Projects in this theme focus on the design of complex engineering systems for special missions on land, water, air, and outer space. The theme began in 2012 with development of satellites and other special space missions. It now also includes autonomous underwater and surface vehicles, as well as unmanned aerial vehicles.
Many organisations operate in the harsh marine environment, such as research institutes, oil and gas companies and defence corporations. Traditionally, these organisations have used manned vessels to duel with the seas as well as the underwater domain. Such methods were successful, but they were inefficient, dangerous and costly. Our team has done research on the operations of such organisations and we propose the use of unmanned and autonomous systems as a solution.
Precision agriculture is the use of technology to enable better decision making and optimized use of resources for farming. In this regard, satellites are an effective way to observe large plots of crop. However, typical satellites are expensive to build and launch, and have lengthy development periods.

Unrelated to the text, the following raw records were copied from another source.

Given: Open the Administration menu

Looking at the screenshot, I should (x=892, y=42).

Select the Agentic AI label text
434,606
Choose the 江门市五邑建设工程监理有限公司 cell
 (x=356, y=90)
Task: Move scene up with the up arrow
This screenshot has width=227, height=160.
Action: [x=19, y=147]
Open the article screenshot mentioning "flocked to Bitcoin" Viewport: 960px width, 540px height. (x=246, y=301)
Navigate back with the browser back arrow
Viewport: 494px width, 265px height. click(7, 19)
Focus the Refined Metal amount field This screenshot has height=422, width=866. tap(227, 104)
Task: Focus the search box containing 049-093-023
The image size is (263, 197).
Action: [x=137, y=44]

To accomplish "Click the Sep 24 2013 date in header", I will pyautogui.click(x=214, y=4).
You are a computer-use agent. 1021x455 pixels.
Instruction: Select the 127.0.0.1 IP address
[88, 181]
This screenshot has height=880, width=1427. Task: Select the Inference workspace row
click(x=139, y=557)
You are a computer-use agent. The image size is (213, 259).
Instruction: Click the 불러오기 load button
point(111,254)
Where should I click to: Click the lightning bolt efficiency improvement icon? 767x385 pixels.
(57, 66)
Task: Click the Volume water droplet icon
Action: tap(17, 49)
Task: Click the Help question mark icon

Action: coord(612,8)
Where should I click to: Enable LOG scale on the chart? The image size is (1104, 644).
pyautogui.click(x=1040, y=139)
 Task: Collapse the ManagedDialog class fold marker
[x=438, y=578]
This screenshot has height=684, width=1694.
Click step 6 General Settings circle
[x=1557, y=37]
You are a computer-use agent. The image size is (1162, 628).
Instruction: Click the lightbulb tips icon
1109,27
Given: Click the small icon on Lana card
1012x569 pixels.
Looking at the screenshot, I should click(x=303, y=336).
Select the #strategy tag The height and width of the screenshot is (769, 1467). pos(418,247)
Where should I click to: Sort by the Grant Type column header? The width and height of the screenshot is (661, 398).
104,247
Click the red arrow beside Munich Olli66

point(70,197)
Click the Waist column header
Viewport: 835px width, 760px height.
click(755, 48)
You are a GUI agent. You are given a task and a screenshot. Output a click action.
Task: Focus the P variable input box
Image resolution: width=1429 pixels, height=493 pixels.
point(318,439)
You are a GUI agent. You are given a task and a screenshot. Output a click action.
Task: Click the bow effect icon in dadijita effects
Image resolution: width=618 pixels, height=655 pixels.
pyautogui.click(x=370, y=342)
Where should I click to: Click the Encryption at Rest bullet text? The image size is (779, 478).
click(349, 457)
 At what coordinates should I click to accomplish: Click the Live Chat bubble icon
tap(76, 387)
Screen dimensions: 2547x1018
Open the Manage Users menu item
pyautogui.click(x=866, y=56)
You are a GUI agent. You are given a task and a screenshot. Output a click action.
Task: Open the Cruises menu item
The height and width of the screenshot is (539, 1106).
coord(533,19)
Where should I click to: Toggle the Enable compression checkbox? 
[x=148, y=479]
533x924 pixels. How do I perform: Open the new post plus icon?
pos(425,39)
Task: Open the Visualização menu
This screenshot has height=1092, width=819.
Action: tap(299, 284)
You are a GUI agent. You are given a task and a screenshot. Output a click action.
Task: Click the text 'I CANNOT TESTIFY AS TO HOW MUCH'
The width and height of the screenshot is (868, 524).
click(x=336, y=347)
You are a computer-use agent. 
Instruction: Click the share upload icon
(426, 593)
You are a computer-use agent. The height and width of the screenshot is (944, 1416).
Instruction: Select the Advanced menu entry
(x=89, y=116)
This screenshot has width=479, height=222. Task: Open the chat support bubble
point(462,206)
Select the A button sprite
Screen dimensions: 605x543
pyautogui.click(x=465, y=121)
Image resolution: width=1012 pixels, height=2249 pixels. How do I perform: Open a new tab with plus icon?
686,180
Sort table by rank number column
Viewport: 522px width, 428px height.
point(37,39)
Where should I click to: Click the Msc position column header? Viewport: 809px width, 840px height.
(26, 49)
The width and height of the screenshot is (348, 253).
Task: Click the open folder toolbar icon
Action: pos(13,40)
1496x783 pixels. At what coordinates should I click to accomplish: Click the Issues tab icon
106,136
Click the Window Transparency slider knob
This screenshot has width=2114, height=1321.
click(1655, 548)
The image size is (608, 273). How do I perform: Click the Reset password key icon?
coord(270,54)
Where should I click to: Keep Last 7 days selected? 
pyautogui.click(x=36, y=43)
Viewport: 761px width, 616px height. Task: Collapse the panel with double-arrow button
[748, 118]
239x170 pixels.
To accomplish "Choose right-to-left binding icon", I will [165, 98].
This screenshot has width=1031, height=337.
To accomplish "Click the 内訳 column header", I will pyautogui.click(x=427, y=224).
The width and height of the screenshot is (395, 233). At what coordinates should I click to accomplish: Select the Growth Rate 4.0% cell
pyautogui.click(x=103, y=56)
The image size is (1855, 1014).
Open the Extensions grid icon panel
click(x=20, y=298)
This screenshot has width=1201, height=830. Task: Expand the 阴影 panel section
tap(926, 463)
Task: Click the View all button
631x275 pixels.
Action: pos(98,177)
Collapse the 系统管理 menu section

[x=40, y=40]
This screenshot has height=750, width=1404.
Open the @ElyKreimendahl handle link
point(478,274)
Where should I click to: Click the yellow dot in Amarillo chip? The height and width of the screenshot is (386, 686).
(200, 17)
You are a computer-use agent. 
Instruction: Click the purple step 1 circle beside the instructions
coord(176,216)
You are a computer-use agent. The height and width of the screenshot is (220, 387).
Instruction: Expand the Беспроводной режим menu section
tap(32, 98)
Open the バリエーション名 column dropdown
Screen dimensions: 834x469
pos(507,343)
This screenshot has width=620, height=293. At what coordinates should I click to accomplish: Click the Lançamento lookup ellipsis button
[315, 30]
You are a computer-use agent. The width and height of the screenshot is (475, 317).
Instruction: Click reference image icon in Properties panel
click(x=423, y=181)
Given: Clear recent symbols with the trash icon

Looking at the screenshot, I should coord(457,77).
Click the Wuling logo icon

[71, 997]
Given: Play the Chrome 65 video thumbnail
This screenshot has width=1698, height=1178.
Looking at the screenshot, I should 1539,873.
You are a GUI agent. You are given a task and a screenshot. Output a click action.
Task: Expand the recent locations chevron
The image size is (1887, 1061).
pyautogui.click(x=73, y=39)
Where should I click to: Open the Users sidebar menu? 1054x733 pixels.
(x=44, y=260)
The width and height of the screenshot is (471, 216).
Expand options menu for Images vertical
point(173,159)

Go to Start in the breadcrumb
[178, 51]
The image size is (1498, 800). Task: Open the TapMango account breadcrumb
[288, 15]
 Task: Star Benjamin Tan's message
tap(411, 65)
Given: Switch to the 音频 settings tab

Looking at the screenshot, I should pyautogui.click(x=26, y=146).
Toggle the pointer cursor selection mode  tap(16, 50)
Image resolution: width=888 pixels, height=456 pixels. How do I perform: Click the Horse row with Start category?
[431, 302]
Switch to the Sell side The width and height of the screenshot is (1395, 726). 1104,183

On the other hand, nanosatellites are increasing in popularity due to the use of commercial components and “fly-learn-refly” approach which lower cost and speed up development.
The Attitude Determination and Control System (ADCS) is responsible for determining and manipulating the orientation of the satellite in space. ADCS uses a variety of sensors and active actuators to give a flexible control in orienting the satellite in addition to a faster and more stable de-tumbling.
The Total Electron Content (TEC) is defined to be the total number of electrons along a path between two points, which in this case is the satellite and ground station. TEC measurement is important for the correction of propagation effects on applied radio systems such as the Global Positioning System (GPS). The TEC payload is a part of NUS' first nano-satellite 'Galassia' developed by undergrad students.
High resolution radar has become an interesting topic among researchers recently, for their ability to detect moving or static objects in short distance, and possibility in developing into a SAR system. However, the radar systems presented in market are either too expensive due to redundant features for research usages, or come in a sealed box, with little feasibility for further improvement and modification. The solution we proposed is low cost, and easy to modify.
Earth Observation using CubeSats is witnessing an increased demand due to lower operation costs and shorter development time compared to traditional satellites. However, the current CubeSat camera modules lack the high resolution required by its applications. This project uses commercial-off-the-shelf components to develop a cost-effective camera module for Earth Observation with CubeSats.
Bumblebee is a student-run, multi-disciplinary robotics team with students from both the Faculty of Engineering and School of Computing. The Bumblebee team designs and builds Autonomous Underwater Vehicles (AUVs) and Autonomous Surface Vessels (ASVs) to navigate across oceans independently, from the shore line and the water surface, to deep waters.
Communication systems for CubeSats still lag behind those for larger satellites. The downlink rate of most CubeSats is limited to few kilobits per second while the norm for traditional satellites is hundreds of megabits per second. This project develops a low-cost CubeSat transmitter with a data rate comparable to those on larger satellites.